● **Your goal**
Skip every picture and copy only the lines from the one containing "Click the green status circle beside 8.8.8.8" to the final line of the records below.

● **Data shown**
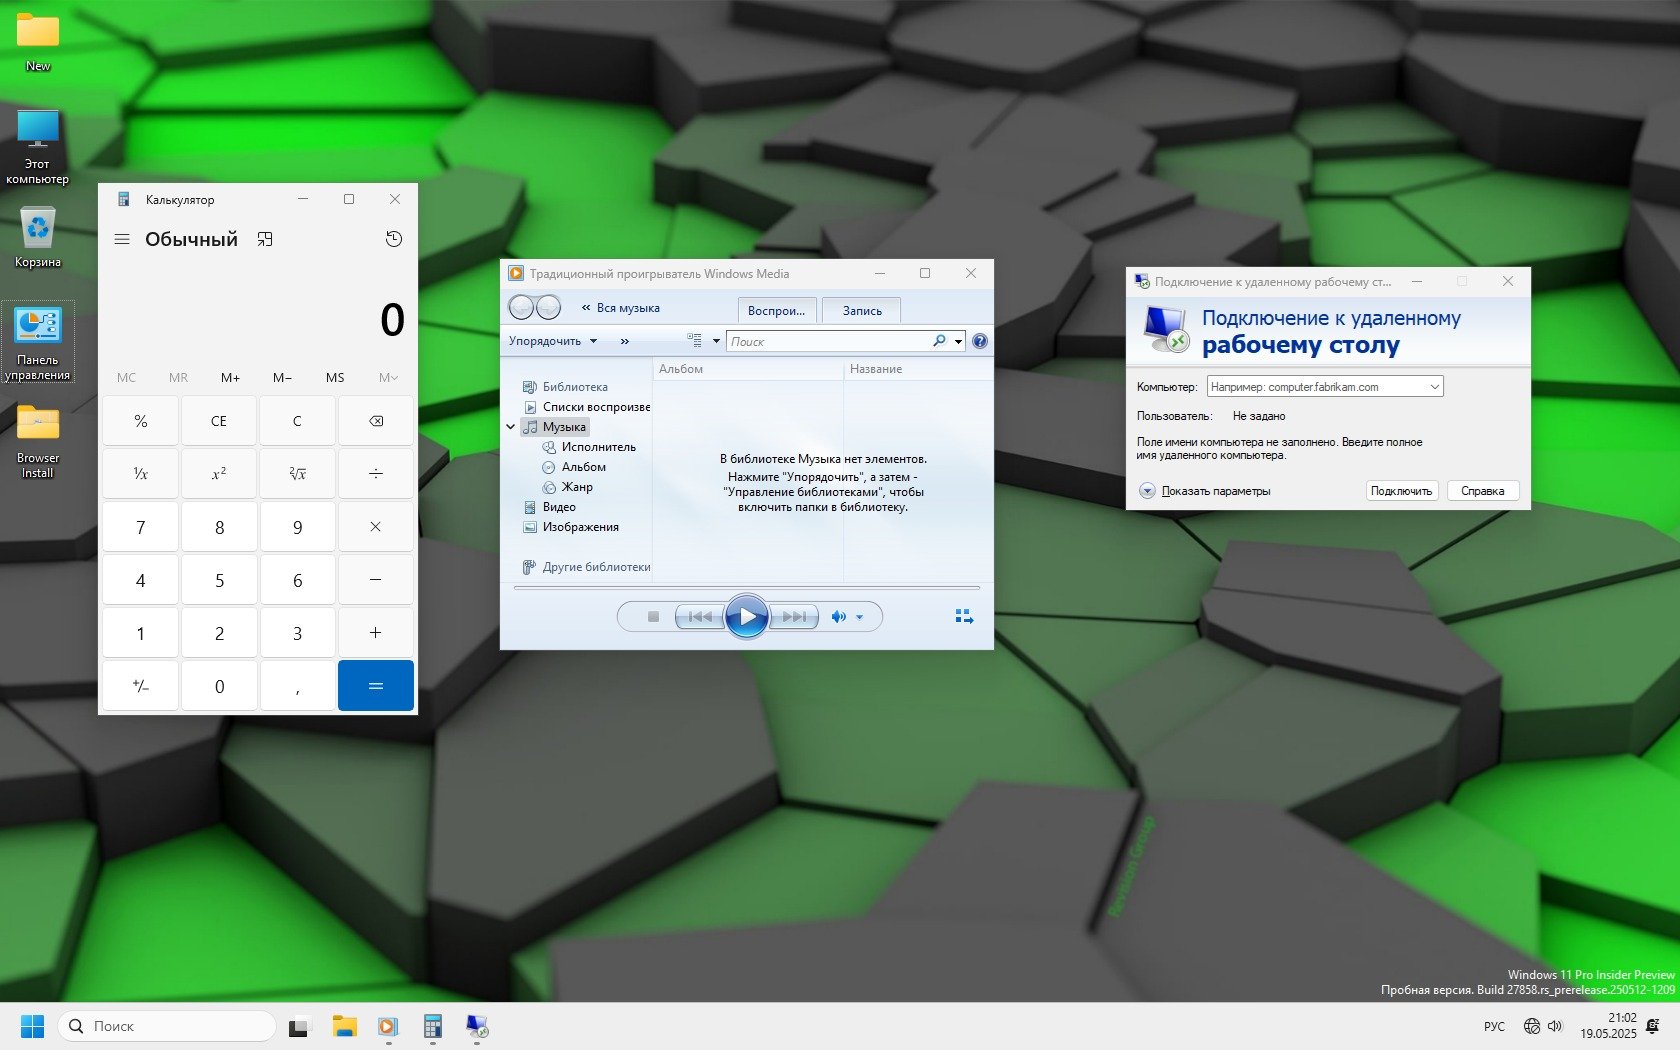This screenshot has height=1050, width=1680.
Task: Collapse the Музыка tree node
Action: (511, 427)
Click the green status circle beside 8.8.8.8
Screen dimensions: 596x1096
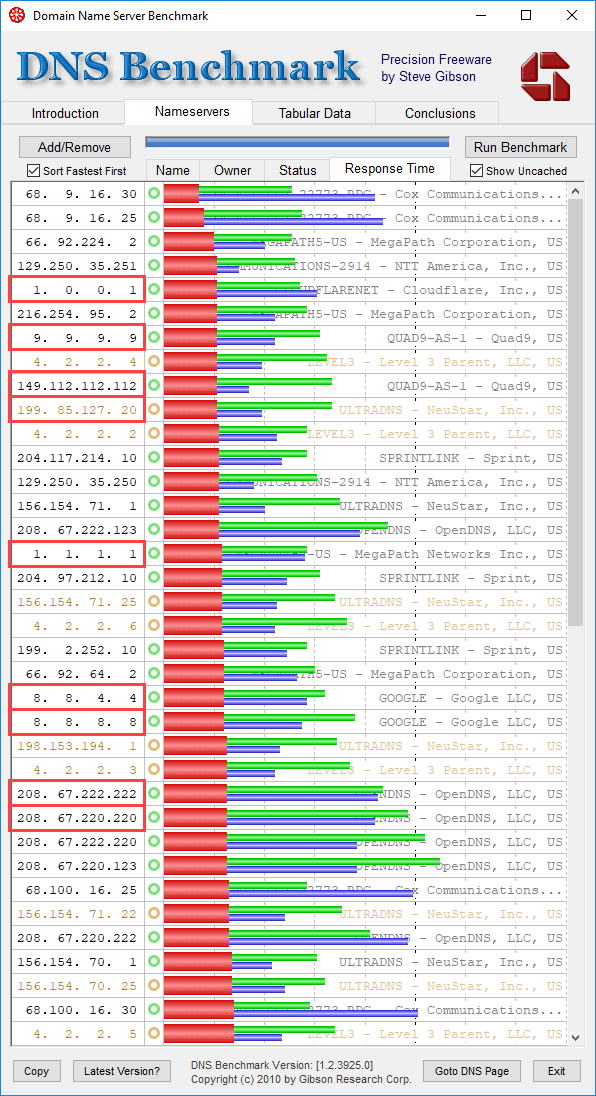click(154, 721)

● **Answer space**
Click the green status circle beside 8.8.8.8
Screen dimensions: 596x1096
click(154, 721)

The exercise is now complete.